The central goal of the proposed research is to determine mechanisms by which viral infections lead to loss of oral tolerance and induce celiac disease (CD). Viral infections are increasingly recognized as contributing factors in the pathogenesis of complex inflammatory diseases. However, little is known about the biological features that enable a virus to provoke development of inflammatory disorders. CD is a complex T cell- mediated intestinal disorder with an autoimmune component characterized by an inflammatory anti-gluten immune response that occurs exclusively in gluten-exposed persons with HLA DQ2 or DQ8 alleles. Gaps in knowledge preclude precise identification of at-risk individuals and development of new ways to prevent and treat CD. Approximately 45% of the U.S. population expresses DQ2 or DQ8 molecules, yet only 1% of the population develops the disease. This observation indicates that additional environmental factors contribute to disease induction. Although a common feature of CD is loss of oral tolerance (LOT) to gluten, we have new evidence that CD is a heterogeneous disorder consisting of two main types. Type A CD is mediated by IL-15, whereas Type B CD is mediated by viral infections and elaboration of type-1 interferons. Reoviruses are particularly attractive models for studies of CD-potentiating viral infections. These viruses are human dsRNA viruses that belong to the Reoviridae, which are associated with an increased CD incidence. Reoviruses infect the murine intestine and can be genetically manipulated to identify viral determinants of autoimmune host responses. The central hypothesis of this proposal is that responses to viral infections constitute an alternative pathway to IL-15 signaling or effector responses that leads to CD by dysregulating immune responses to oral antigen (Ag). This hypothesis will be tested in two well-integrated specific aims.

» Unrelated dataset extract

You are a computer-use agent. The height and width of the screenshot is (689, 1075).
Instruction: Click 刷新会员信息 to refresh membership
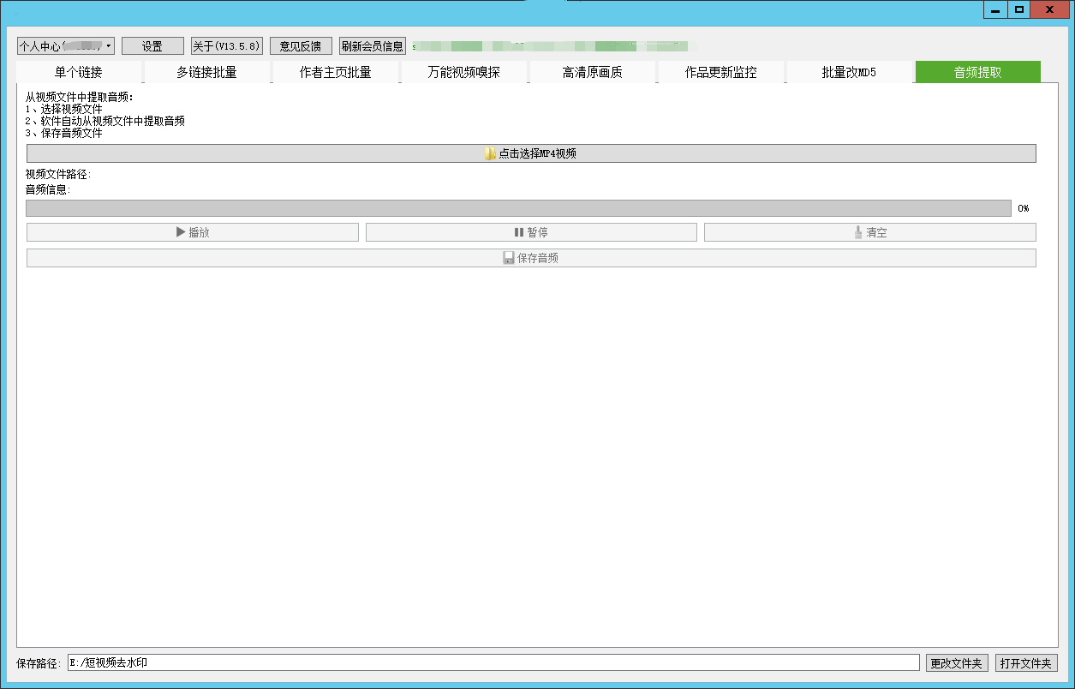click(x=372, y=46)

In Specific Aim 1, we will identify viral determinants that shape the virus-host interaction implicated in LOT by using reassortant viruses generated from two well-characterized reovirus strains that differ in LOT capacity.

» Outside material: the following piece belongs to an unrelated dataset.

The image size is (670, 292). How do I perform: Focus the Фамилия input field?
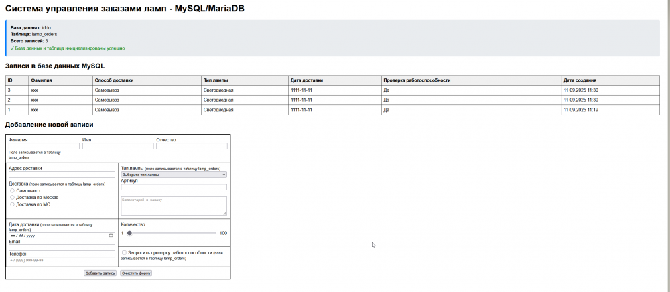click(x=44, y=146)
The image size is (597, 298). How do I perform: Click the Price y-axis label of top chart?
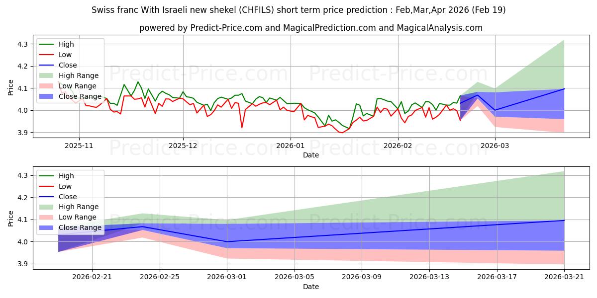click(11, 88)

In Specific Aim 2, we will establish evidence for virus-induce CD by characterizing the capacity of reovirus infection to induce potential CD in HLA-DQ8 tg mice as well as establishing evidence for a Type A and Type B CD while defining transcriptional signatures for virus-induced CD. Insights gained from these studies will enable identification of candidate pathways for virus-induced Type B CD. This project brings together three internationally recognized PIs with complementary expertise in CD, mucosal immunology, virology, and systems biology. Knowledge gained through these efforts will enhance an understanding of how viral infections lead to development of complex disorders. Furthermore, by dissecting pathways involved in CD pathology triggered by different stimuli, we will personalize CD and promote prevention and treatment based on specific CD mechanisms.
Celiac disease is a significant cause of disease and disability with a prevalence of 1-2% in the U.S. The proposed research will enhance an understanding of how viruses precipitate complex disorders like celiac disease and establish a framework for personalized celiac disease care based on knowledge of the specific mechanisms underpinning the disease.